Son régime est régulièrement accusé par les ONG internationales de violer les droits humains. Ce fut le cas notamment dans les années 1990 quand sa « Garde républicaine » et sa police politique étaient accusées de tuer à grande échelle.
Aujourd’hui, les méthodes sont moins brutales. Mais, s’il laisse certains de ses opposants s’exprimer relativement librement, ses services veillent consciencieusement à ne pas laisser la critique gagner la rue, par des interpellations ciblées et en interdisant tout rassemblement politique, comme ces derniers jours.
Au sein du pouvoir, Idriss Déby règne volontiers par « l’intimidation » et le népotisme, selon ses détracteurs.
Il place sa famille ou des proches à des postes-clés de l’armée, de l’appareil d’État ou économique, et ne laisse jamais les autres longtemps en place. Dix-sept Premiers ministres se sont succédés entre 1991 et 2018, avant qu’Idriss Déby ne fasse supprimer cette fonction pour ravir toutes les prérogatives de l’exécutif.
« Tout est centralisé à la présidence, il use de toutes les armes du pouvoir absolu en brutalisant la société », avance Roland Marchal, chercheur au Centre de recherches internationales (Ceri) de Sciences Po Paris.
Le maréchal ne veut tout simplement pas renoncer au pouvoir, se désintéresse de sa succession et après lui le déluge, résume en substance Mahamat Nour Ahmed, secrétaire général de la Convention tchadienne pour la défense des droits de l’Homme.
C’est grâce à l’armée que ce militaire de carrière, passé par l’École de guerre en France, a assis son pouvoir. Encadrée essentiellement par des officiers de son ethnie zaghawa et commandée par ses proches, elle est considérée comme l’une des meilleures de la région. « Le budget de la défense engloutit 30 % à 40 % du budget national », selon l’ONG International Crisis Group (ICG).
« Un ami encombrant »
Malgré cela, Idriss Déby a manqué chuter, par deux fois au moins.

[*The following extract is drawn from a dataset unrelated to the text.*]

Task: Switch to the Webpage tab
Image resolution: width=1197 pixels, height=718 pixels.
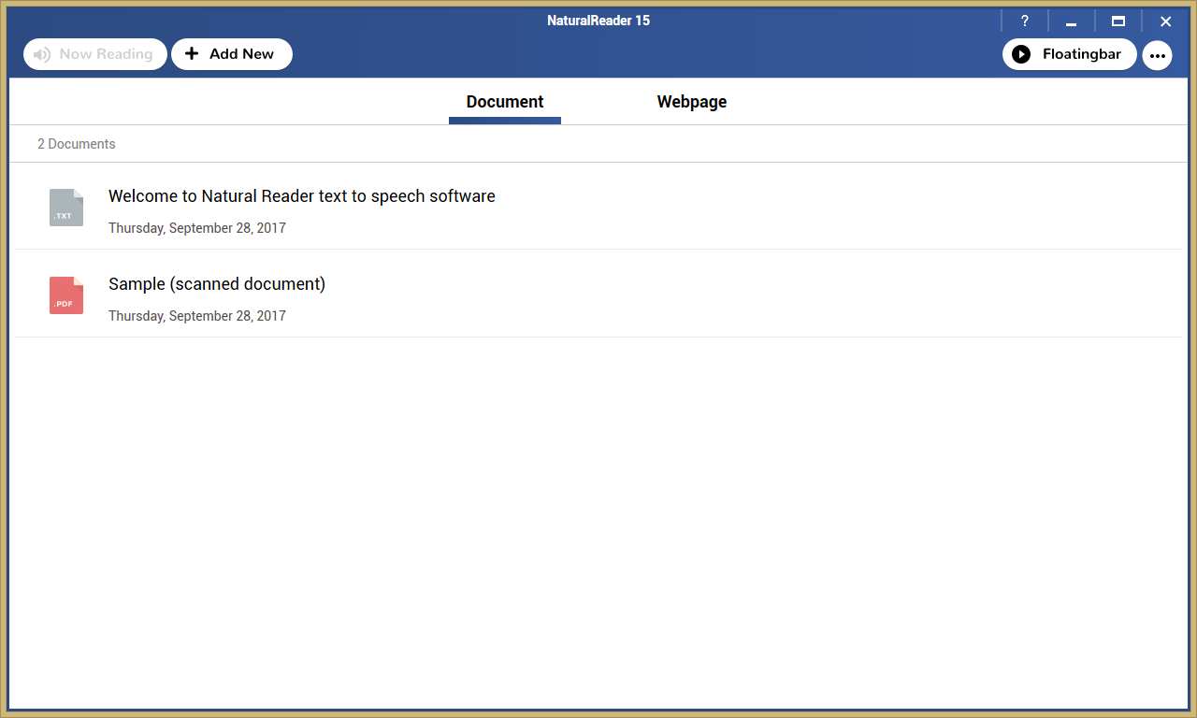Action: [692, 102]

En 2008, des rebelles l’encerclent dans son palais, il s’en sort grâce à l’aide décisive de l’armée française. Laquelle intervient encore en 2019 en bombardant une imposante colonne rebelle progressant vers N’Djamena.
Entouré d’États en déliquescence comme la Libye, la Centrafrique ou encore le Soudan, Idriss Déby continue d’apparaître comme l’élément stabilisateur de la région.
En 2013, il envoie ses soldats combattre les jihadistes au Mali aux côtés des militaires français des opérations Serval, puis Barkhane. L’armée tchadienne fournit aux Casques bleus de l’ONU au Mali l’un de leurs principaux contingents et passe pour la plus aguerrie de la force conjointe du G5 Sahel (Mauritanie, Mali, Burkina Faso, Niger et Tchad).
Mais le pays paye un lourd tribut à la lutte contre les jihadistes. Le groupe nigérian Boko Haram multiplie les attaques meurtrières autour du lac Tchad, contraignant Déby à remettre le treillis pour mener lui-même – au moins devant les médias – une contre-offensive jusqu’en territoire nigérian en mars-avril 2020.
L’ »ami encombrant de la France » et des Occidentaux, comme le qualifient nombre d’experts de la région, a donc su se rendre indispensable à leurs yeux contre les jihadistes.
Mais sur le front social et économique, ses détracteurs accusent le « guerrier » d’avoir été un piètre combattant en trente ans.
Le Tchad, pourtant producteur de pétrole, est le 187e pays sur 189 au classement de l’indice de développement humain (IDH) de l’ONU.